=== Begin Enclosure ===

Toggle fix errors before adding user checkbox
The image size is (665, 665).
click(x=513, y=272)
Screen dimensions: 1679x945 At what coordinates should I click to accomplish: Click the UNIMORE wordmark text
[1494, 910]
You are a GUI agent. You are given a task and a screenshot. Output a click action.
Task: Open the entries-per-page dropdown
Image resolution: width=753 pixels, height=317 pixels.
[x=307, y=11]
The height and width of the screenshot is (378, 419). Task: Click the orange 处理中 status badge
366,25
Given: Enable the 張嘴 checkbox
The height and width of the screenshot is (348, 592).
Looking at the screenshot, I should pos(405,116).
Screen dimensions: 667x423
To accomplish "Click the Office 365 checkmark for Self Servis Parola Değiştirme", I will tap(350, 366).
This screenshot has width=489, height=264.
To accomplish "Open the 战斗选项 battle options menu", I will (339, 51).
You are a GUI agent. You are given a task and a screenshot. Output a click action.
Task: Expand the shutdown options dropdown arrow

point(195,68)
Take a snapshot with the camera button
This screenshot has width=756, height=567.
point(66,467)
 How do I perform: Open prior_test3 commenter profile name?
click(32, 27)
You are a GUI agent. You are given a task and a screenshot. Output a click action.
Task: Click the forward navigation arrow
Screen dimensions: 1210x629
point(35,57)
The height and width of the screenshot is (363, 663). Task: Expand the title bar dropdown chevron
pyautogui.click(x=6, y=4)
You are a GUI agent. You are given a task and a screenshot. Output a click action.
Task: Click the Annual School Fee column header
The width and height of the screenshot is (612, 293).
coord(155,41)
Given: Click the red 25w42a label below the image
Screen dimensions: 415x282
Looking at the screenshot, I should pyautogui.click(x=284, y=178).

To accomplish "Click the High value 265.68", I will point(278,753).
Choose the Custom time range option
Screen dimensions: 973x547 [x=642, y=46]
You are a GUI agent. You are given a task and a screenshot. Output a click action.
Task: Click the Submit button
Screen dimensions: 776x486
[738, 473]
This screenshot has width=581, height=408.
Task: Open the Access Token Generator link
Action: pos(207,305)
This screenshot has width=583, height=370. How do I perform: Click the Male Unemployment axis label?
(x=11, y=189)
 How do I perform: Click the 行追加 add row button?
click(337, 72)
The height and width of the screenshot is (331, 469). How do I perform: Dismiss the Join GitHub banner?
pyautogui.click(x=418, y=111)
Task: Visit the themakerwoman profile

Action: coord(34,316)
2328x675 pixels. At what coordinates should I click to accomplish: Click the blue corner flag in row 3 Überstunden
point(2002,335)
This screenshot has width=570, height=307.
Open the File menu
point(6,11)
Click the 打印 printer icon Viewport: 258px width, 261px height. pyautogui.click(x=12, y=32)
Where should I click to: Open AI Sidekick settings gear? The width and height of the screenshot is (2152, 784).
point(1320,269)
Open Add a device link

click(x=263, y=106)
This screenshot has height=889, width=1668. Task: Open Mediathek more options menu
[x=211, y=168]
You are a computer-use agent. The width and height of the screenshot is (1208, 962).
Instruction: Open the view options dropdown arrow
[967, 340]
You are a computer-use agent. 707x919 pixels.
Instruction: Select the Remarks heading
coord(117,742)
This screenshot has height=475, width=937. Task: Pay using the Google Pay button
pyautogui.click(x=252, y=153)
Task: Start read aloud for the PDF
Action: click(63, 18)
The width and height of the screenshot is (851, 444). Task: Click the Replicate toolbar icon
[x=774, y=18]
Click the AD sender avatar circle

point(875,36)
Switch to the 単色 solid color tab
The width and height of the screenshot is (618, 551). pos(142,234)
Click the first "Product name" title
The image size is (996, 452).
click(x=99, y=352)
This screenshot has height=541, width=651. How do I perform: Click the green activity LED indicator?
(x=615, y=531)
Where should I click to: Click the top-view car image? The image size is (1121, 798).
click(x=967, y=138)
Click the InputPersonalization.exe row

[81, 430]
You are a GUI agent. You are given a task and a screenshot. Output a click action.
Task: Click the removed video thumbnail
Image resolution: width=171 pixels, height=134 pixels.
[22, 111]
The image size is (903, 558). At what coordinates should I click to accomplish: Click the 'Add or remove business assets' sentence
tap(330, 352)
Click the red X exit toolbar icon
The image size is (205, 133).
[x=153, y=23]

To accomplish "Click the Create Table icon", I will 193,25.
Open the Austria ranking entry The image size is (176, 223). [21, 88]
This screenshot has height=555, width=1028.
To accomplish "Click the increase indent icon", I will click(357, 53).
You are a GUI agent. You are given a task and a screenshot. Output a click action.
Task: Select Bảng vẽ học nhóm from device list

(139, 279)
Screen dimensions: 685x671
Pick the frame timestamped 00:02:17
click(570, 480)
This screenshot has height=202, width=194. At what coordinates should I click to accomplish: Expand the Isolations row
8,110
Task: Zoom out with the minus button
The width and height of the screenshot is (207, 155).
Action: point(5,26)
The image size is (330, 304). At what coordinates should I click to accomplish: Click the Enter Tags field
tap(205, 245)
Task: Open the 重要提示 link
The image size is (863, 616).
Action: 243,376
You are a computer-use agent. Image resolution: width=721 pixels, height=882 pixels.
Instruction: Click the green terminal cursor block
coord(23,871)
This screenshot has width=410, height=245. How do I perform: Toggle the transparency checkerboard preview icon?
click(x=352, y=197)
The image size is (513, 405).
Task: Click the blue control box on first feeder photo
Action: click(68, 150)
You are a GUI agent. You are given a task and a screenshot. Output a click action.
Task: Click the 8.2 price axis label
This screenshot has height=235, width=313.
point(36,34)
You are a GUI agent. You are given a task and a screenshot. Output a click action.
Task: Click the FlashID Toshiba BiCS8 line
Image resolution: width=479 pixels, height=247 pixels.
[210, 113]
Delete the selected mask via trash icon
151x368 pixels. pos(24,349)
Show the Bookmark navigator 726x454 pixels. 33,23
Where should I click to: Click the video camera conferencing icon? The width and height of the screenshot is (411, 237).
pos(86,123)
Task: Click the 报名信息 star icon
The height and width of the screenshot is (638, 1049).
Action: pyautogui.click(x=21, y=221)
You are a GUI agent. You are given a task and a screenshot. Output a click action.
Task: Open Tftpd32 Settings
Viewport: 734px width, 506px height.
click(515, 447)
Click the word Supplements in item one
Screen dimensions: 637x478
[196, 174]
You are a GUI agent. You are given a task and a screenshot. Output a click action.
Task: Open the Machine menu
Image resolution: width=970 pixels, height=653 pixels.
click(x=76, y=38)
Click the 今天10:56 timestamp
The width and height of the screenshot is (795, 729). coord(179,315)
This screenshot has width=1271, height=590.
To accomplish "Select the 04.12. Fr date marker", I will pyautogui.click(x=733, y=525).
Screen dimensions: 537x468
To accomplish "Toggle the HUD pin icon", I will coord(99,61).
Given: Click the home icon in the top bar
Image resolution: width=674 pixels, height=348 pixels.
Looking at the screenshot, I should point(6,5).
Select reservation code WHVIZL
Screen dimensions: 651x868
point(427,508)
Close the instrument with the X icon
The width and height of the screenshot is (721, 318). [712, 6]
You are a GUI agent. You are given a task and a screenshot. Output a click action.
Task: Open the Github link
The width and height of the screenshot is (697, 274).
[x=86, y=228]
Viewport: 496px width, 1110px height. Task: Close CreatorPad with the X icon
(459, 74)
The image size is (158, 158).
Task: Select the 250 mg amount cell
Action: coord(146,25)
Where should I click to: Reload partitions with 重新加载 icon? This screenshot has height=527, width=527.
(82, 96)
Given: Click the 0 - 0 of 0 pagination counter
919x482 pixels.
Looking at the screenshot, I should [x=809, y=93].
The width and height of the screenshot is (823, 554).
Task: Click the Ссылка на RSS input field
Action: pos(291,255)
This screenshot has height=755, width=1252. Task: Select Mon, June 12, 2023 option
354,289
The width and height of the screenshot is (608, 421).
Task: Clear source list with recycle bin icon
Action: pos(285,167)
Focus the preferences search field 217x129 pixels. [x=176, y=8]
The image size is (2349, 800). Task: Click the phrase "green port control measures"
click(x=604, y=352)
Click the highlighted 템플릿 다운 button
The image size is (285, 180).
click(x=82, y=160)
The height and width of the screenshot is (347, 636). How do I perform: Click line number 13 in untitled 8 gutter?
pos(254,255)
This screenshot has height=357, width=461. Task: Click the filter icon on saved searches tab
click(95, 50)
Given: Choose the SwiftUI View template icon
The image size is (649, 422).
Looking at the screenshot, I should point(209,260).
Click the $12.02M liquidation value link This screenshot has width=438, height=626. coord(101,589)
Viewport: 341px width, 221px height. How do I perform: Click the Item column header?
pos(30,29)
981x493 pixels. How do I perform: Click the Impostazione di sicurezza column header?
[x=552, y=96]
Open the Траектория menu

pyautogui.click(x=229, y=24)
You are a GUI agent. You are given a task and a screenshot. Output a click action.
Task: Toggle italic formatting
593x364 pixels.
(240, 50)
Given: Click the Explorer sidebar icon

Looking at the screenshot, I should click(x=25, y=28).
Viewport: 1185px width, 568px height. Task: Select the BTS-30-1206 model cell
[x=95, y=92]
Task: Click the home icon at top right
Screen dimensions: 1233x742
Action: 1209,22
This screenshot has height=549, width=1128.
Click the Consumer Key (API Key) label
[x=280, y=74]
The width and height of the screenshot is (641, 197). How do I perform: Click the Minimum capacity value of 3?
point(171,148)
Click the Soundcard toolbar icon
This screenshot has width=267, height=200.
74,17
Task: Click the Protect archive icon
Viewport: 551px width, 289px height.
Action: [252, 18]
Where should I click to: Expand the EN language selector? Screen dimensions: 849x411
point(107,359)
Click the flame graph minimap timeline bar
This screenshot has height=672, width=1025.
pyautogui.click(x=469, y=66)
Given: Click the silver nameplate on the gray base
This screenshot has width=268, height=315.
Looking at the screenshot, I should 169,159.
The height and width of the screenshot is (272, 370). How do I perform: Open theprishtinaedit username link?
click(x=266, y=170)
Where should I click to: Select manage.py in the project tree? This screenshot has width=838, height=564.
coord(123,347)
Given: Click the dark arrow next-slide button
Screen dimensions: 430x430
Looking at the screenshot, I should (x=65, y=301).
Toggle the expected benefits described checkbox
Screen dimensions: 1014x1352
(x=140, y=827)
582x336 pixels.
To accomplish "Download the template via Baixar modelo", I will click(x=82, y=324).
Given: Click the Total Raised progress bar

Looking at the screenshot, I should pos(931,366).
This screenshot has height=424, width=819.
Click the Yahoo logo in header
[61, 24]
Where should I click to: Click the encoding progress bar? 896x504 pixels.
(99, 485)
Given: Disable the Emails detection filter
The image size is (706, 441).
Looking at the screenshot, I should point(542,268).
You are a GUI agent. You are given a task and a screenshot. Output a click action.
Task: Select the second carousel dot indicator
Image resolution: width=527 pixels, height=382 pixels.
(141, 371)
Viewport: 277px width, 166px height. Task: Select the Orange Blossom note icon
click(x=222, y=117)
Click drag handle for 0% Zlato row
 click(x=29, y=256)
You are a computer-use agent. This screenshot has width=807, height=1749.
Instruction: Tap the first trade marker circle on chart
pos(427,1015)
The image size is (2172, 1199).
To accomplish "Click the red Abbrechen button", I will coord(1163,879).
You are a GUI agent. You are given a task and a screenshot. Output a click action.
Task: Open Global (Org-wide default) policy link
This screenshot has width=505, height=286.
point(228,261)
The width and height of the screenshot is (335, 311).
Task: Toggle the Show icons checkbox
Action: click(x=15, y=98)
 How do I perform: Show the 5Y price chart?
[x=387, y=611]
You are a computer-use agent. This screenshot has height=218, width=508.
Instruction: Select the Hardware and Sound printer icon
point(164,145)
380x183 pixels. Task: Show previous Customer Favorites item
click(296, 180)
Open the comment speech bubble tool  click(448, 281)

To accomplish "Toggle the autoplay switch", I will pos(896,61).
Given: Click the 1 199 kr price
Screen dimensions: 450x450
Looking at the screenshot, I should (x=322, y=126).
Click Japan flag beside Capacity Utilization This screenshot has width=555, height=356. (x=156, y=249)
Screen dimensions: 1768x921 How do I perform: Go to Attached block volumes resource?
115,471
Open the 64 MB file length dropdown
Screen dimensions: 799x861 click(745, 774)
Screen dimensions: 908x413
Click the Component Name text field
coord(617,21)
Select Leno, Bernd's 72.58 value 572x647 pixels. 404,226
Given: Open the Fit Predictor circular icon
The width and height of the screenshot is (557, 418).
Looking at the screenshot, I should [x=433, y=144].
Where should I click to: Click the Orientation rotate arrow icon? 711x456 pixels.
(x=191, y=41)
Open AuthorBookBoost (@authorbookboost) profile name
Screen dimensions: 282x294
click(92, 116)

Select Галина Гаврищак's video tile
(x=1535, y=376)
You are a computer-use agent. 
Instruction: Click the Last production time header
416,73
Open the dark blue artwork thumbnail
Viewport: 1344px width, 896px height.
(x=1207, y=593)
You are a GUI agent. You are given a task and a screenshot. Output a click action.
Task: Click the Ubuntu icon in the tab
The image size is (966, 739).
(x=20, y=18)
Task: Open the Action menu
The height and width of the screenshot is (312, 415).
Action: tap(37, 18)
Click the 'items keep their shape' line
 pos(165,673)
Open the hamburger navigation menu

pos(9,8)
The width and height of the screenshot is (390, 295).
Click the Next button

=== End Enclosure ===

__What is required__
Collect the complete line wherever the string "home" appears in the records.

__Written solution__
Given: Click the home icon in the top bar
Task: Click the home icon at top right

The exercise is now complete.